Fire ants are most notable for their painful bites, which they inflict in self-defence, but they also, being herbivores, cause massive damage to crops. Back in 2000, the state of Texas estimated that it was losing $300 million of agricultural income and health costs every year to the ants, and spent a further $200 million in attempts to get rid of them. And that's just Texas... in prices 16 years ago.
So, yeah, from a human perspective, they're not to be sniffed at. But they also affect the local wildlife. Which is where we get back to mammals. (You may have been wondering...)
It should come as no surprise to discover that the presence of red imported fire ants does, indeed, affect the local wildlife. The ants can give humans and livestock nasty bites, so they can certainly do some serious damage to smaller mammals. We know, for instance, that the ants affect the foraging habits of local wild mice, some of which apparently find signs of the insects more scary then they do the scent of predator urine. This sort of thing can have significant effects on the local ecology. Even if the ants don't kill the mice outright - and they probably can - the fact that the mice won't be able to gather as much food for fear of getting bitten will affect the mammals' survival, and hence the diet of other animals further up the foodchain.
It isn't jut mice; rats are affected, too. At the site of one experimental station in Georgia, the most common small mammals, at least at some times of the year, are reported to be hispid cotton rats (Sigmodon hispidus). These are slightly smaller than the familiar brown rat so often seen in urban areas, but at up to 250 g (9 oz.) in weight, they are definitely "rats", rather than "mice". They live throughout the southeastern United States, broadly between the Rio Grande and Platte Rivers in the west, across to the Atlantic coast from the southern tip of Florida to somewhere in Virginia. Like most wild rats, they feed on a mixture of seeds and foliage, and they live in open grassy environments or patches of light woodland. Ecologically, they are significant as a major source of food for local bobcats, red wolves, hawks, and owls.
So how do you find out whether cotton rats adjust their behaviour, depending on the presence of fire ants? Sitting out in the wild and trying to watch them would be difficult at best, and, besides, the ants are everywhere in the vicinity, so it wouldn't help much if you could. Instead, researchers placed bowls of sand with mixed-in millet seed at random locations across the grassland, covered in netting to stop birds getting at them. Most of these were placed in areas previously treated with insecticide to keep down the fire ants, but a few were not, allowing the researchers to compare one with the other.
Four days later, there was, on average, over twice as much edible food remaining in the bowls placed where there were fire ants than in the areas where the insects had been killed off.

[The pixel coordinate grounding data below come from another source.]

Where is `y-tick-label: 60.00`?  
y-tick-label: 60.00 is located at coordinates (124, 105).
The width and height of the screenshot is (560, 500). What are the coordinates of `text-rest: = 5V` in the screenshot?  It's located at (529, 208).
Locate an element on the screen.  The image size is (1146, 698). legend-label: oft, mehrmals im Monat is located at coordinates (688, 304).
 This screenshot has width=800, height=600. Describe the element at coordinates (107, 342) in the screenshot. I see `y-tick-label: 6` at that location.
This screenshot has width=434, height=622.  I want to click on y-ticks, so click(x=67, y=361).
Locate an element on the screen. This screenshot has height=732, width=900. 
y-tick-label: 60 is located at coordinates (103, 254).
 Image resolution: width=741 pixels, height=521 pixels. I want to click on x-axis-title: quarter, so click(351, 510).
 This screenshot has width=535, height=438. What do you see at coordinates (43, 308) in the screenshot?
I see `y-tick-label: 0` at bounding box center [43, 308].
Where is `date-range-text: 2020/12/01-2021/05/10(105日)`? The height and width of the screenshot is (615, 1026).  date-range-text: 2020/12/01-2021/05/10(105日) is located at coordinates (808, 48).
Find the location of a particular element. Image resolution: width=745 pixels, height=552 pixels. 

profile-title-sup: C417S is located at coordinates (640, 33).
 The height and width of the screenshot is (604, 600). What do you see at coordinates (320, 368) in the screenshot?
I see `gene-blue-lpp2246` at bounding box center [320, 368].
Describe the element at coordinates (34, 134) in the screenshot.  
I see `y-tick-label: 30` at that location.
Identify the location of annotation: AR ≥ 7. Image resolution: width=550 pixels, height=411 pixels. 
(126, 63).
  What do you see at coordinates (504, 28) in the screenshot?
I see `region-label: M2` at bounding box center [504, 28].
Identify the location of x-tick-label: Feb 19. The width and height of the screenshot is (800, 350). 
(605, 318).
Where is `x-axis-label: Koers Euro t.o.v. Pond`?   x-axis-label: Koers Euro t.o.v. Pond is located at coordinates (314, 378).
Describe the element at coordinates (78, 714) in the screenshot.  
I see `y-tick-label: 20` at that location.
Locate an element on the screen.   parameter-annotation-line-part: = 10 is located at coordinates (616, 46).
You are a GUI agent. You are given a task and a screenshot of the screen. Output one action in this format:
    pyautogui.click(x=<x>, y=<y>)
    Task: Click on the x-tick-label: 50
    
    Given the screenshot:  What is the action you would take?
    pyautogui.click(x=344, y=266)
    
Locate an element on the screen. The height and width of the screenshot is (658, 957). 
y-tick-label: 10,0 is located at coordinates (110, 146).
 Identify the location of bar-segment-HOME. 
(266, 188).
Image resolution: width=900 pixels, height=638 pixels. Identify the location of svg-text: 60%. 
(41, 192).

Tracks and dung pellets around the bowls, along with a general sampling of the local small mammal population, demonstrated that the great majority of the animals feeding on the bowls appeared to be cotton rats, rather than, say, mice.
This is likely to be bad news for the rats. If they are less able to forage in any given area, they probably have to spend more time doing it, and more time travelling between potential food sources. That burns energy, so you get less overall benefit from the food, but it also exposes you to more risk of being spotted by a predator. This is may well be why an earlier study found that cotton rats living in areas with fire ants are more likely to die early than those that do not.
And, if there are less cotton rats, that's unfortunate for the bobcats, birds of prey, and other animals that rely on them for their own food. The entire ecological web can be affected - not catastrophically, perhaps, but enough to do general harm. Everything is interconnected in ecology, and damage to one part of the web has knock-on effects elsewhere.
All because of one tiny little nuisance with a nasty bite.